[Ah, Richard beat me to it, and much more succinctly!]
Sort of a topic highjack. I got a lot out of this article:
http://lanesplitter.jalopnik.com/why-no-one-will-sell-you-the-bike-you-want-1641411378/1641776874/+damonHere’s a quote that I hope ties in to your question:
“At its peak, the American motorcycle market accounted for 1.1 million total bike sales a year. Now, that's under 500,000. Harley sells 250,000 of those (because classic rock just won't die), Honda's the next biggest at 125,000 or so, and everyone else is orders of magnitude smaller.”

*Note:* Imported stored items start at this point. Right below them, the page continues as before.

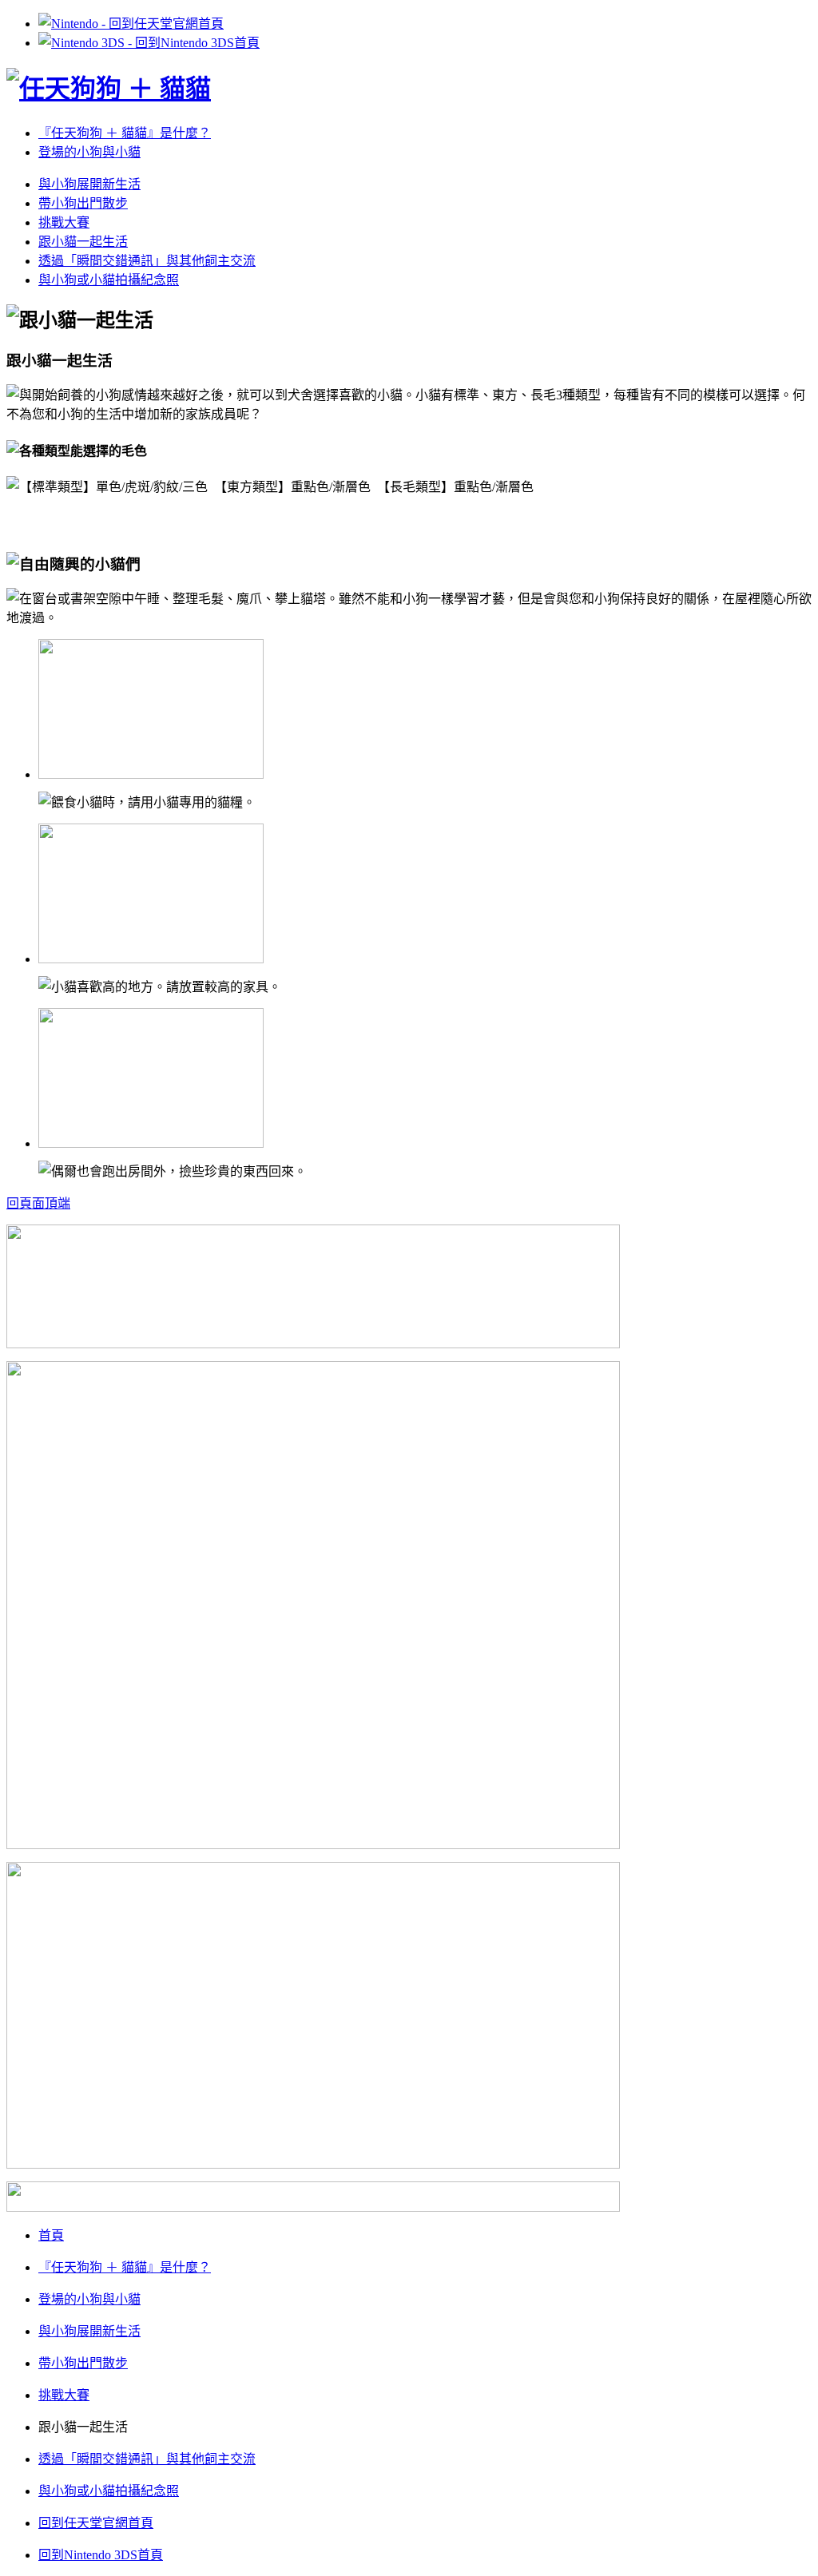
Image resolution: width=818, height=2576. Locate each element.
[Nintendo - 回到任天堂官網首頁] (131, 23)
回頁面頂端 (38, 1203)
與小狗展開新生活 (89, 184)
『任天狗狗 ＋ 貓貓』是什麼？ (124, 133)
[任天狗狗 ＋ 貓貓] (108, 88)
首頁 (51, 2235)
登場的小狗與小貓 (89, 152)
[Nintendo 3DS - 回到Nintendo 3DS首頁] (149, 43)
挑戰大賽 (63, 222)
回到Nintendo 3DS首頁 (100, 2555)
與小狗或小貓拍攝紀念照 (108, 280)
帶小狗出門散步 (83, 203)
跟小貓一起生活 (83, 241)
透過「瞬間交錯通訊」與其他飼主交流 (147, 261)
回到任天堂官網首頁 (95, 2523)
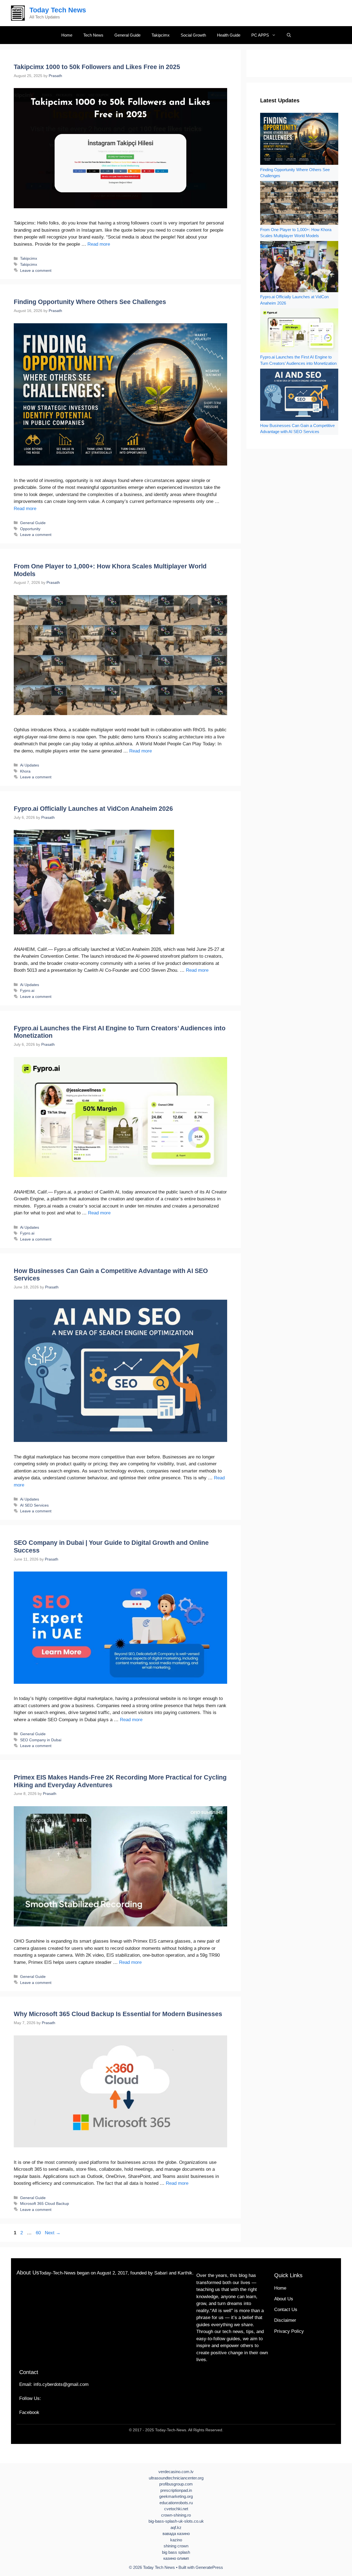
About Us (283, 2298)
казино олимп (176, 2558)
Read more (98, 244)
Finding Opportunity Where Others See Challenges (90, 301)
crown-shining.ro (176, 2515)
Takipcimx (161, 35)
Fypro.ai (27, 990)
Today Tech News (57, 10)
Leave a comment (35, 270)
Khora (25, 771)
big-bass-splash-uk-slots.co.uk (176, 2521)
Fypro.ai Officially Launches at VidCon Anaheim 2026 (93, 808)
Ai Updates (29, 765)
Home (66, 35)
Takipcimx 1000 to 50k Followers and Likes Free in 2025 (97, 66)
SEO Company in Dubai (40, 1740)
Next (53, 2232)
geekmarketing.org (176, 2496)
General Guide (127, 35)
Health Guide (228, 35)
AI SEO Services (34, 1505)
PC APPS (260, 35)
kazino (176, 2539)
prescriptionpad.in (176, 2490)
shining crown (176, 2546)
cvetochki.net (176, 2508)
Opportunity (30, 529)
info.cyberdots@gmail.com (61, 2384)
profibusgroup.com (176, 2484)
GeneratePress (209, 2567)
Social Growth (193, 35)
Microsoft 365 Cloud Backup (44, 2203)
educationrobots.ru (176, 2502)
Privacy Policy (289, 2331)
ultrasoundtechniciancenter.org (176, 2478)
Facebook (29, 2412)
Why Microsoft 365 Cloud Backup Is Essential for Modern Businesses (118, 2013)
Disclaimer (285, 2320)
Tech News (93, 35)
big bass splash (176, 2552)
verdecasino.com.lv (176, 2471)
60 (38, 2232)
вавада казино (176, 2533)
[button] (288, 35)
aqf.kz (176, 2527)
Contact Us (285, 2309)
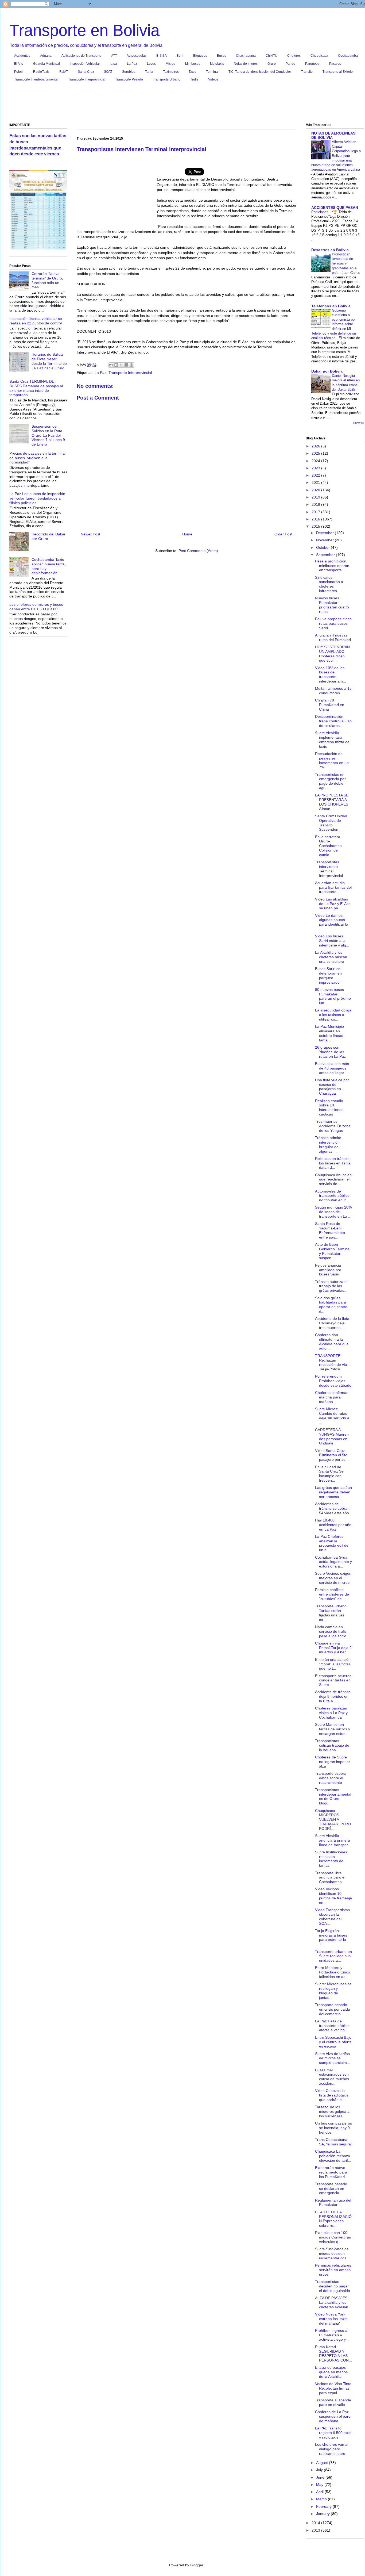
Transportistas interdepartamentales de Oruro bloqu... (333, 1796)
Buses (221, 55)
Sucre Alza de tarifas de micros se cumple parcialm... (332, 2058)
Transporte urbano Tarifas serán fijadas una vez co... (331, 1612)
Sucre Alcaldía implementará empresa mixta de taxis (332, 739)
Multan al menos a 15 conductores (333, 690)
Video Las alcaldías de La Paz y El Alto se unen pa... (333, 903)
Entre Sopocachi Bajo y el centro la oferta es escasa (333, 2042)
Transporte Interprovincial (86, 79)
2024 (316, 461)
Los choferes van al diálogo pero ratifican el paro (331, 2449)
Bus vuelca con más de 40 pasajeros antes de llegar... (332, 1068)
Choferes (294, 55)
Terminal (212, 72)
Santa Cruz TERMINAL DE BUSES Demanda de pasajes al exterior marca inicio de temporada (36, 388)
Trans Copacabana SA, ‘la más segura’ (333, 2141)
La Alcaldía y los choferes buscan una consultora (331, 957)
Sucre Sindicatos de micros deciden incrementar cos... (332, 2253)
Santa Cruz (86, 72)
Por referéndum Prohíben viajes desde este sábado (333, 1380)
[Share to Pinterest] (131, 365)
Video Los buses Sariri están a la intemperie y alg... (332, 940)
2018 (316, 504)
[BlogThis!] (116, 365)
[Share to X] (121, 365)
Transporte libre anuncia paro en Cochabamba (331, 1877)
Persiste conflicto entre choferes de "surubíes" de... (332, 1594)
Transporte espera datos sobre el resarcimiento (330, 1778)
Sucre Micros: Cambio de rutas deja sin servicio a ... (332, 1415)
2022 (316, 475)
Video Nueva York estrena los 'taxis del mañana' (331, 2318)
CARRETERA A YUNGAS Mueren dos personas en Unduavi (332, 1436)
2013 (316, 2530)
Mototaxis (217, 64)
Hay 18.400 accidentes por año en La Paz (333, 1524)
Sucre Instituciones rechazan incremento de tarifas (331, 1859)
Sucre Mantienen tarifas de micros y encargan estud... (332, 1729)
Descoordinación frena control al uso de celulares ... (333, 721)
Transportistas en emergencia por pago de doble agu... (330, 781)
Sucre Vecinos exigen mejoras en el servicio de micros (333, 1578)
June (320, 2477)
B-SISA (161, 55)
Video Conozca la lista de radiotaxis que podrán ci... (331, 2095)
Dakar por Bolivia (327, 371)
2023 (316, 468)
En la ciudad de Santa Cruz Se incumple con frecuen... (329, 1473)
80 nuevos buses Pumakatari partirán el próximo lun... (333, 996)
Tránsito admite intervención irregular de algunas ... (328, 1144)
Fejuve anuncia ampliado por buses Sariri (328, 1269)
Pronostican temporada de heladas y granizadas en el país (344, 263)
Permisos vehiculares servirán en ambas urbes (333, 2269)
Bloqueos (200, 55)
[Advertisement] (187, 103)
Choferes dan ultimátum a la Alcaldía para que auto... (332, 1341)
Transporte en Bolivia (84, 30)
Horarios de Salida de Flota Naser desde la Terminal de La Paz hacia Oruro (49, 361)
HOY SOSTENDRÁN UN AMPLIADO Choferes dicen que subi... (332, 653)
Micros (170, 64)
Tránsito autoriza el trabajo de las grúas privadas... (331, 1286)
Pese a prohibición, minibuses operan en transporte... (332, 565)
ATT (114, 55)
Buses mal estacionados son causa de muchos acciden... (332, 2077)
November (325, 540)
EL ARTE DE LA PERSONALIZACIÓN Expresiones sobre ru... (333, 2219)
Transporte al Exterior (338, 72)
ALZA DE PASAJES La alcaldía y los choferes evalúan (331, 2302)
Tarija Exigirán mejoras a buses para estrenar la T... (331, 1937)
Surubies (128, 72)
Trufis (194, 79)
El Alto (18, 64)
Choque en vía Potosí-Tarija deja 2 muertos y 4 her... (333, 1647)
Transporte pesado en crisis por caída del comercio (332, 2009)
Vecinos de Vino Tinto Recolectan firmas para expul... (333, 2388)
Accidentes (22, 55)
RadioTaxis (41, 72)
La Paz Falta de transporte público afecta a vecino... (332, 2025)
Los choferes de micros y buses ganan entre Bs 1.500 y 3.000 (36, 606)
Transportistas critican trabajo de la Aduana (332, 1745)
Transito (307, 72)
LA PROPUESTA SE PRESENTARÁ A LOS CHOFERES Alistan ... (331, 802)
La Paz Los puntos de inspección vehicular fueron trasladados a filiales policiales (37, 498)
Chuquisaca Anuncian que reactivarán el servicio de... (333, 1179)
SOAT (108, 72)
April (320, 2492)
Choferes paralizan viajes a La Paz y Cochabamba (331, 1712)
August (322, 2462)
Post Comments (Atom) (198, 551)
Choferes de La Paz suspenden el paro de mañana (333, 2416)
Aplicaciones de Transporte (81, 55)
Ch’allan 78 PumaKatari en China (329, 704)
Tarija (149, 72)
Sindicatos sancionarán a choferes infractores (329, 584)
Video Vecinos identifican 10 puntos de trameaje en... (333, 1895)
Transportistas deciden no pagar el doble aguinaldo (332, 2286)
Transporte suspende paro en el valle (333, 2402)
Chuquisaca (319, 55)
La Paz (132, 64)
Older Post (283, 534)
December (325, 533)
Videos (213, 79)
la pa (113, 64)
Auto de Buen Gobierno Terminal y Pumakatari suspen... (332, 1251)
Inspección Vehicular (85, 64)
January (323, 2514)
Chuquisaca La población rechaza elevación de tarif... (333, 2156)
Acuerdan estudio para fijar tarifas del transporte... (333, 887)
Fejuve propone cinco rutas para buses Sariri (333, 623)
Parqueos (312, 64)
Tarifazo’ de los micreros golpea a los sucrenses (332, 2111)
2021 (316, 482)
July (320, 2470)
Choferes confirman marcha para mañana (331, 1397)
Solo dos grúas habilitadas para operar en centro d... (331, 1304)
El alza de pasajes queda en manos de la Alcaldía (331, 2372)
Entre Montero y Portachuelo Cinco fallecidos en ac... (332, 1972)
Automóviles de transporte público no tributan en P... (332, 1195)
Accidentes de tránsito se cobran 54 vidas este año (332, 1508)
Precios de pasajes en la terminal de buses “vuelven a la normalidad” (37, 458)
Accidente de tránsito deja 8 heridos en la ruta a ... (333, 1696)
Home (187, 534)
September (326, 555)
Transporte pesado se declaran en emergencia (331, 2188)
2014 (316, 2523)
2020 (316, 490)
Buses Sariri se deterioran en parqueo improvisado (328, 975)
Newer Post (90, 534)
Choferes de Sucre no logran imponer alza (332, 1761)
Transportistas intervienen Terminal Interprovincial (329, 868)
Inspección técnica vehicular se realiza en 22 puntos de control (35, 320)
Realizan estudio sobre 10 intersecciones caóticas (329, 1107)
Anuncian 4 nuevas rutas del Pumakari (333, 637)
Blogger (196, 2565)
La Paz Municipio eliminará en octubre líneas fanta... (329, 1033)
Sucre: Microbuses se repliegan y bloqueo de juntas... (333, 1990)
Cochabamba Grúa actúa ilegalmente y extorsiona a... (333, 1562)
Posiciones (320, 212)
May (320, 2484)
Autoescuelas (136, 55)
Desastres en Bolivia (330, 250)
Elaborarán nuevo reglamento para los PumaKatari (331, 2172)
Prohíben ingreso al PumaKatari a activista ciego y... (332, 2335)
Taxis (192, 72)
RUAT (63, 72)
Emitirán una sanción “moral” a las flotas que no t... (333, 1664)
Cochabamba (348, 55)
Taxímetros (171, 72)
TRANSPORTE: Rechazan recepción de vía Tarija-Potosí (331, 1362)
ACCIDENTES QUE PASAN (334, 207)
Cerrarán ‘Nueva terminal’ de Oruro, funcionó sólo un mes (47, 280)
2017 (316, 512)
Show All (358, 422)
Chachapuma (246, 55)
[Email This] (111, 365)
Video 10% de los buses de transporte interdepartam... (330, 674)
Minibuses (192, 64)
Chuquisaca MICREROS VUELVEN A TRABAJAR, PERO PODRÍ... (333, 1819)
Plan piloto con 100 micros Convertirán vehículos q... (333, 2237)
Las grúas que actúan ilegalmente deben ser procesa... (333, 1492)
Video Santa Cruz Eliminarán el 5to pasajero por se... (332, 1455)
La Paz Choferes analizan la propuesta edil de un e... (331, 1543)
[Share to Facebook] (126, 365)
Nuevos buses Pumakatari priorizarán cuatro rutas (332, 605)
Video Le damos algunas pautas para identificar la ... (331, 922)
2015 (316, 526)
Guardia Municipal (46, 64)
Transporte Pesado (129, 79)
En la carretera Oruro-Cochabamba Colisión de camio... (328, 846)
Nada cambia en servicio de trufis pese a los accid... (332, 1631)
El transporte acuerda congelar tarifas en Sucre (333, 1680)
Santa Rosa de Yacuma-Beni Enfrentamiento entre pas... (330, 1230)
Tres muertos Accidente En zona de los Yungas (333, 1126)
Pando (290, 64)
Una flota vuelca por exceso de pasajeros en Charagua (332, 1086)
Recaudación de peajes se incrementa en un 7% (332, 760)
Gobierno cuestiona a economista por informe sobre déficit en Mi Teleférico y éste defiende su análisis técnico (333, 324)
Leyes (151, 64)
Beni (180, 55)
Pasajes (335, 64)
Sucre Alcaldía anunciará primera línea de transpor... (333, 1840)
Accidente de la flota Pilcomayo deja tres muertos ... (332, 1323)
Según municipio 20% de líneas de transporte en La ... (333, 1211)
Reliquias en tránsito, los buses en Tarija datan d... (333, 1163)
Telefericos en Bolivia (331, 306)
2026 (316, 446)
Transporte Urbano (166, 79)
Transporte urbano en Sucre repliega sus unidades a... (333, 1956)
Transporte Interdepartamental (36, 79)
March (322, 2499)
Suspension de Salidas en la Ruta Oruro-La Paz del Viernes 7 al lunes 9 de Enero (48, 435)
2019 (316, 497)
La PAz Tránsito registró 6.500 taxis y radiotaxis (333, 2432)
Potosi (18, 72)
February (324, 2506)
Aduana (46, 55)
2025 (316, 453)
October (323, 547)
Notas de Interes (246, 64)
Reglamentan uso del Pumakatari (333, 2202)
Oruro (271, 64)
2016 (316, 519)
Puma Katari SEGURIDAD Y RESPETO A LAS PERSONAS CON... (333, 2353)
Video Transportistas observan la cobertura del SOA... (332, 1916)
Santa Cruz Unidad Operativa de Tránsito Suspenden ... (331, 822)
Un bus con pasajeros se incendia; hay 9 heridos (333, 2127)
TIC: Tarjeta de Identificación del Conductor (259, 72)
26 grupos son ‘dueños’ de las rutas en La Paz (330, 1052)
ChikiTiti (271, 55)
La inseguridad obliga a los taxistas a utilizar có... (333, 1014)
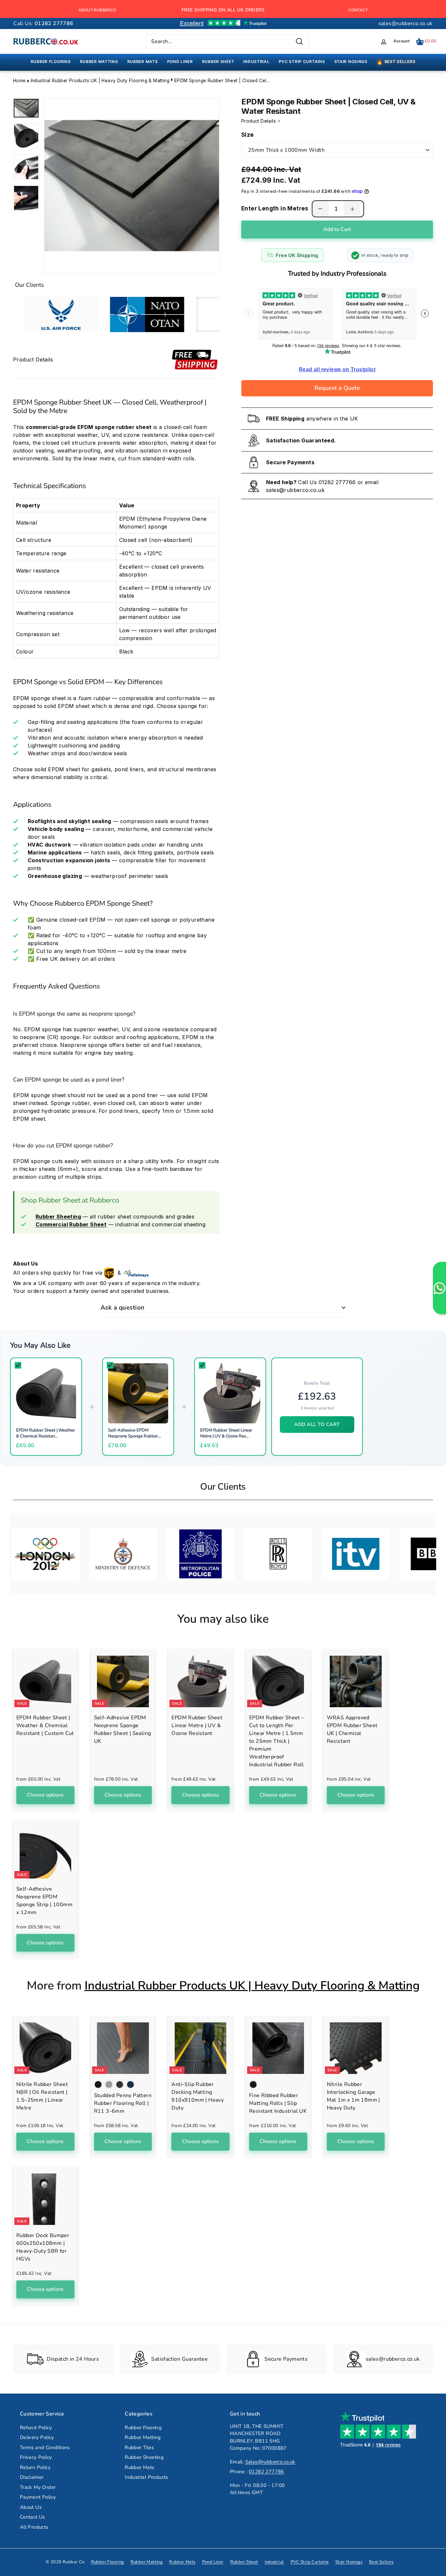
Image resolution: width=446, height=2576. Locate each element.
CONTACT (358, 10)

So, let’s say you dream big as a manufacturer, maybe not as big as Elon Musk, but you really want to have an impact on both the planet’s health and on your company’s viability. Would you even glance at a market that totals a half million, half of which is taken by customers loyal to the potato-potato sound of THE iconic ICE twin cylinder, and a quarter is already dominated by a company with a solid reputation of building reliable motorcycles coupled with innovative, proven marketing techniques? Would you tool up to try to capture a slice (wrestling them away from Yamaha, Kawasaki, BMW, Ducati) of the 125,000 remaining potential customers when you could focus on the multitudes of car customers? I don’t think a company as huge as Tesla wants to be would bother. I think a bunch of feisty startup types in Talent, OR or Santa Cruz, CA might. And did. But not Tesla. I mean Elon aims for outer space!